Es posible que ahora estés sin trabajo y hayas pensado en montar un pequeño negocio para entretenerte y ver si así puedes salir adelante y ganar algo de dinero. Es posible que seas capaz de hacer algo especial que muy pocos pueden hacer o es una pequeña innovación que se te ha ocurrido y crees que puede funcionar.
Pero antes has de pararte y pensar. Pensar, por ejemplo, en que tienes que ver antes que nada el hecho de que, para montar un negocio, aunque éste sea pequeño al principio, requiere de un capital mínimo y de una serie de trámites, algunos de ellos de pago, que, quizás, no puedas llevar a cabo en estos momentos.
Quizás pienses que puedes hacer las cosas en principio “sin papeleo ni problemas” pero a la larga eso te va a hacer falta y si sólo sacas el dinero suficiente para seguir adelante en tu negocio lo más probable es que, después, tengas dificultades para cumplir las condiciones que te van a pedir cuando comiences la empresa (con papeles).

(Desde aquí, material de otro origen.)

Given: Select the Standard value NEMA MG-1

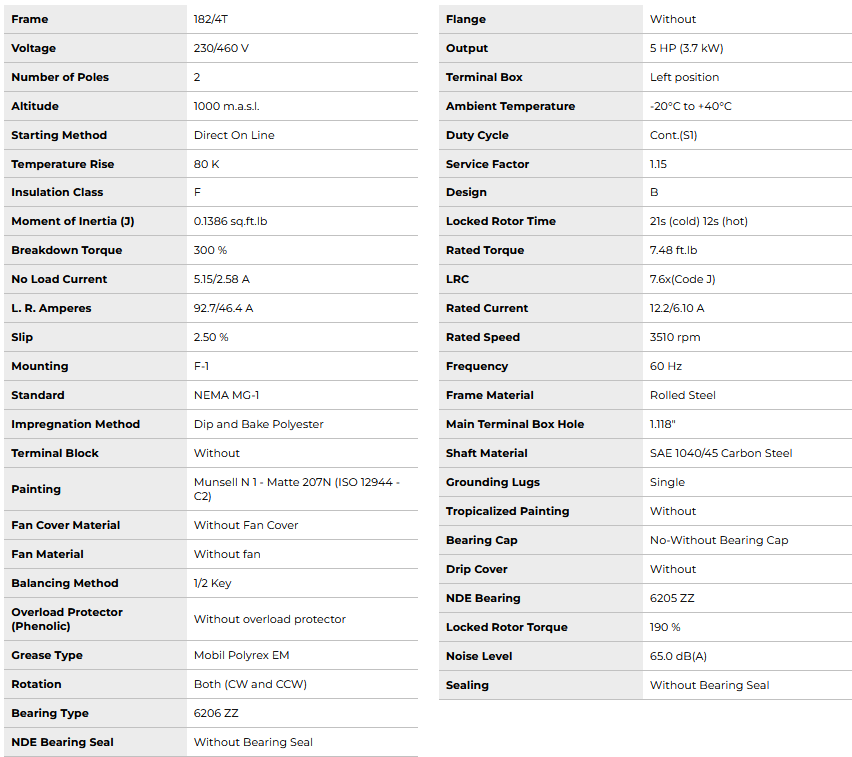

Además, también corres el riesgo de que tu idea puedan pisártela, así como tu servicio, ya que tú no estás registrado en ningún sitio, y otro puede llegar, crear la empresa y decir que es el primero, aunque sea mentira, pero en realidad, y bajo el registro, sería la primera empresa, con lo que perderías “poder” de marketing ante esto.
¿Qué hacer entonces? Montar un negocio no es algo que se pueda decidir en un día. Hoy en día se necesita tener un buen colchón salarial para hacer frente a los gastos que genera una pyme (o una micropyme) y si ya se anda mal de dinero y no se puede invertir en estos momentos quizás no sea lo más adecuado, aún a pesar de las ayudas que puede haber (que nunca llegan a tiempo).